**EXERCISE GOAL**
Can you rewrite the passage of the excerpt on canine tear film examination from "A hand-held ocular" up to and including "eyelid . (Fig. 2).", changing every "eyelid" to "lid"?

**EXCERPTED TEXT**
########################################

Patients that were on any kind of OSD treatment met inclusion criteria only if treatment had been suspended ≥2 days before performing the TF examination. Records of dogs with orbital or nictitating membrane disorders, with intraocular diseases (i.e. uveitis, cataract, glaucoma, retinal detachment), or with a recent history of surgery (less than one month) were excluded from the study.
A hand-held ocular surface analyzer (OSA-VET®, SBM Sistemi, Torino, Italy), equipped with infrared and white led lights for meibography and interferometry, respectively, was used to perform non-contact infrared meibography of the upper lid and interferometry (Fig. 1).
Meibography was mainly directed at the diagnosis of MGD, and only 2 categories were considered: MGD affected or unaffected. A diagnosis of MGD was achieved when terminal duct obstruction was present along over 75% of the eyelid margins and/or when meibomian glands dilatation, shortening, atrophy or dropout affected more than 50% of the eyelid . (Fig. 2).

########################################

**LISTED RECORDS**

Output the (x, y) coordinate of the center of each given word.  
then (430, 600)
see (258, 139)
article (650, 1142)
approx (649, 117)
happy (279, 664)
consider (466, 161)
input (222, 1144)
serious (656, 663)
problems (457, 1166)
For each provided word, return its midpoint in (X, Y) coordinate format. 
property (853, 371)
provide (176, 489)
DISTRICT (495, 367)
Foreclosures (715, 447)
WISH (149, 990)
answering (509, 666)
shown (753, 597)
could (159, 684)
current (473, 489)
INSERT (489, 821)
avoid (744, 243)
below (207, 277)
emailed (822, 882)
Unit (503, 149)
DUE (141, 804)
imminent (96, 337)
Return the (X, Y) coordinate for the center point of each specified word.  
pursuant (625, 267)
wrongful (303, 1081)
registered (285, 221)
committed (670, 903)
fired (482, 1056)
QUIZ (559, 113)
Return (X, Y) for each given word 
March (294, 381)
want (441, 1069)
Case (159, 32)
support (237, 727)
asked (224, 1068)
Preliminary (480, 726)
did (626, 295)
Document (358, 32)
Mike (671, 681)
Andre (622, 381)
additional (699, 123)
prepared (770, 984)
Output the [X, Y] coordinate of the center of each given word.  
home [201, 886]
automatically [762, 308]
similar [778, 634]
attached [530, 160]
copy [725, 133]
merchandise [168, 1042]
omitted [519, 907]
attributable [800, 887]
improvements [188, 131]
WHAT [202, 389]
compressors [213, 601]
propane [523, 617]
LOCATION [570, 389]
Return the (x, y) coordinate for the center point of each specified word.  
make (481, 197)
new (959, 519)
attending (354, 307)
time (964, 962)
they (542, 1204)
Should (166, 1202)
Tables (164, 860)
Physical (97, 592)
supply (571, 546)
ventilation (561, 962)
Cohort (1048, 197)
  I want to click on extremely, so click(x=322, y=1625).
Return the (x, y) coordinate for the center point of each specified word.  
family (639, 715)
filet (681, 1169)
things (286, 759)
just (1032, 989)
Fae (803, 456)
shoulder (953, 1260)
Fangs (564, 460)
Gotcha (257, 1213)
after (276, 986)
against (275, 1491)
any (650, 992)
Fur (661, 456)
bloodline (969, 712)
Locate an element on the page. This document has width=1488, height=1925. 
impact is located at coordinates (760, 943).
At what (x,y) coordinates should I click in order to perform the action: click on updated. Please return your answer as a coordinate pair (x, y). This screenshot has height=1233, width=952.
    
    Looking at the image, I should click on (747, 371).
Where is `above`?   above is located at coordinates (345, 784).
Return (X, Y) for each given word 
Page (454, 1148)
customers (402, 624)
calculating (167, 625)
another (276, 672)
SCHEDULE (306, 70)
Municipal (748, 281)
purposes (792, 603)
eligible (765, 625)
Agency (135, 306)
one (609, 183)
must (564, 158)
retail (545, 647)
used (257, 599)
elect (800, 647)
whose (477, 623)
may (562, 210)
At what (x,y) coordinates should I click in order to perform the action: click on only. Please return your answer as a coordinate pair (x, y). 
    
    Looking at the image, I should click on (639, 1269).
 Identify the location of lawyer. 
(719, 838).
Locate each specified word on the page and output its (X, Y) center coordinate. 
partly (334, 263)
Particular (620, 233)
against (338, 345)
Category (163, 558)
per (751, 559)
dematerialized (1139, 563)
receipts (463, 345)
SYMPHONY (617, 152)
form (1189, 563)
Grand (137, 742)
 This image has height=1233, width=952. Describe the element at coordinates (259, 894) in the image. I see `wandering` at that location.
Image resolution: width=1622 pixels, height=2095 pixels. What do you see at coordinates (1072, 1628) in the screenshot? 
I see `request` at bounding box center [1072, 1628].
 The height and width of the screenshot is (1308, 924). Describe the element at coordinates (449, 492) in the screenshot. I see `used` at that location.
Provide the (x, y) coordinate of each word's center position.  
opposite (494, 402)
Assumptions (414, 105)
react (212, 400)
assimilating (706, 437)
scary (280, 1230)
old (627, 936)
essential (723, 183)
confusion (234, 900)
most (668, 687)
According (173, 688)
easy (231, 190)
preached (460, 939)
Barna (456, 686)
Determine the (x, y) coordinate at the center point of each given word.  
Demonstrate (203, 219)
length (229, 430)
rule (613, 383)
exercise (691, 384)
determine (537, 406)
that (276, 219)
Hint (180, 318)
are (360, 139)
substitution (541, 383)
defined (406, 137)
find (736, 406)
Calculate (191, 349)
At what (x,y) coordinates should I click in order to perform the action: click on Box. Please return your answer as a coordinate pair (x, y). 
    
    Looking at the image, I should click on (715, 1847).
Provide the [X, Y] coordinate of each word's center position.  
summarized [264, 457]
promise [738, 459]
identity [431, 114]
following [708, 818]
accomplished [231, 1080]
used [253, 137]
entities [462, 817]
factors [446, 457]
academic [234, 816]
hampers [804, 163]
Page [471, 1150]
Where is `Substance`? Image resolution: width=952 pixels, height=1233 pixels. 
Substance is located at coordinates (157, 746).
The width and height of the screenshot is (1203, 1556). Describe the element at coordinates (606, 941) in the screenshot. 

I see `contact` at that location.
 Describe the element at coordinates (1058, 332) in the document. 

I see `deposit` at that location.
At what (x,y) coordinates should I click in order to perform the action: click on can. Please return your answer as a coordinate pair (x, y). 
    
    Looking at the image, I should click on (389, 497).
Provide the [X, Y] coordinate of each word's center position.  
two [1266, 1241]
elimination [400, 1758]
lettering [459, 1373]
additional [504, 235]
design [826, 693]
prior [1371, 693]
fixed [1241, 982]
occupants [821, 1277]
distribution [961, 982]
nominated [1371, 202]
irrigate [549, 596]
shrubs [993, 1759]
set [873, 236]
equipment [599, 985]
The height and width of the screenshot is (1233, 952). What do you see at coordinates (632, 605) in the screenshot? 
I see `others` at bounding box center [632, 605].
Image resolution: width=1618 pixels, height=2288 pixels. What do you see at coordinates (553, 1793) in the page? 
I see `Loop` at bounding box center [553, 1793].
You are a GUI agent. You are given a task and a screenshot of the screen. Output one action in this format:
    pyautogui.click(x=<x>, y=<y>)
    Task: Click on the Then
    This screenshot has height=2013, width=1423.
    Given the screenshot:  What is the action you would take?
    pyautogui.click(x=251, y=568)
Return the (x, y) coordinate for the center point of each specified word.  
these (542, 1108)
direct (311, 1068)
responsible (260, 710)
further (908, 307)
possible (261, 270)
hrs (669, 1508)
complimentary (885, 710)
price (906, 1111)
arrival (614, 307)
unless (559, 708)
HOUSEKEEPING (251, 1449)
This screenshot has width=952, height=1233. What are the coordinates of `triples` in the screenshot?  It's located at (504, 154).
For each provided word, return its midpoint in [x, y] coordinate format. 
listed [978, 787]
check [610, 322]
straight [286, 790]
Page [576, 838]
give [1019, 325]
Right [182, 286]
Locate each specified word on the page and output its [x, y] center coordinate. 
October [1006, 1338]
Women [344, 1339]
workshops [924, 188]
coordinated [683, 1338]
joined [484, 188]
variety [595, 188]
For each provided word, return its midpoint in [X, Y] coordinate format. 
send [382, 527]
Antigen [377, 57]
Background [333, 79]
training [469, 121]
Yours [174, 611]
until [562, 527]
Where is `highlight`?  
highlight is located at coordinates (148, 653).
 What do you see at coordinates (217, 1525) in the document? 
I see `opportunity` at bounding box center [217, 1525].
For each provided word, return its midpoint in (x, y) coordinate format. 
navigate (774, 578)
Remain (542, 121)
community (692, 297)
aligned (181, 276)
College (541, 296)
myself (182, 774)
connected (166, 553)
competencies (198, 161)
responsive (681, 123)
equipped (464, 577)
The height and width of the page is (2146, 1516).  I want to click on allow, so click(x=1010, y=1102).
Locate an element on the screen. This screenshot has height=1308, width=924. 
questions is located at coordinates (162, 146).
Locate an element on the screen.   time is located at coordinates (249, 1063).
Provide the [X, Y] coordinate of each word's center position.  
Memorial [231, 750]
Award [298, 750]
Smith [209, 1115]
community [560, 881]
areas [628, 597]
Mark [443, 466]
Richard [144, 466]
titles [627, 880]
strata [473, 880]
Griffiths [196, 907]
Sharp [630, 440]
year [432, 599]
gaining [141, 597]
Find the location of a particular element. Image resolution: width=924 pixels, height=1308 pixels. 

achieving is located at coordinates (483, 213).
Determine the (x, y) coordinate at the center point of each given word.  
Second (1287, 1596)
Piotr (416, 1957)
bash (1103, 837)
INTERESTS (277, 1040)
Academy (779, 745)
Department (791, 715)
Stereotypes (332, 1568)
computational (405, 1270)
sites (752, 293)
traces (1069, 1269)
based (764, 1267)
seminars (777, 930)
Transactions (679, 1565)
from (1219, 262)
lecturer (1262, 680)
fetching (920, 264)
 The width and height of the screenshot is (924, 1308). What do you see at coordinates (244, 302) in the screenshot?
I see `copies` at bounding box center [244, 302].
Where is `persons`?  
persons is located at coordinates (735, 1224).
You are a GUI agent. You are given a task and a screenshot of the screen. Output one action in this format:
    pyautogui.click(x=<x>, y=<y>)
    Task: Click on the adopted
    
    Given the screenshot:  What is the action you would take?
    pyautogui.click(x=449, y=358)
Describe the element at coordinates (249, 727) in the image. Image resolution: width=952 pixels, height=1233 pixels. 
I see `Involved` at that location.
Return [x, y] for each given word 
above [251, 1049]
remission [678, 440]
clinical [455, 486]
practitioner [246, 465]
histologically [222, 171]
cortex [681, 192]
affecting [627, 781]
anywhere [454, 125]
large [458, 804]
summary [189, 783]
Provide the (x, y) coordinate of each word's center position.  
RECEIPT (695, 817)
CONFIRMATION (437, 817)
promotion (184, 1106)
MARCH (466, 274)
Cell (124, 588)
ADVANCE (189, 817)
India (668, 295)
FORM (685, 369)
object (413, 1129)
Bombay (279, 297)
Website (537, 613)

########################################

**ANSWER BELOW**
A hand-held ocular surface analyzer (OSA-VET®, SBM Sistemi, Torino, Italy), equipped with infrared and white led lights for meibography and interferometry, respectively, was used to perform non-contact infrared meibography of the upper lid and interferometry (Fig. 1).
Meibography was mainly directed at the diagnosis of MGD, and only 2 categories were considered: MGD affected or unaffected. A diagnosis of MGD was achieved when terminal duct obstruction was present along over 75% of the lid margins and/or when meibomian glands dilatation, shortening, atrophy or dropout affected more than 50% of the lid . (Fig. 2).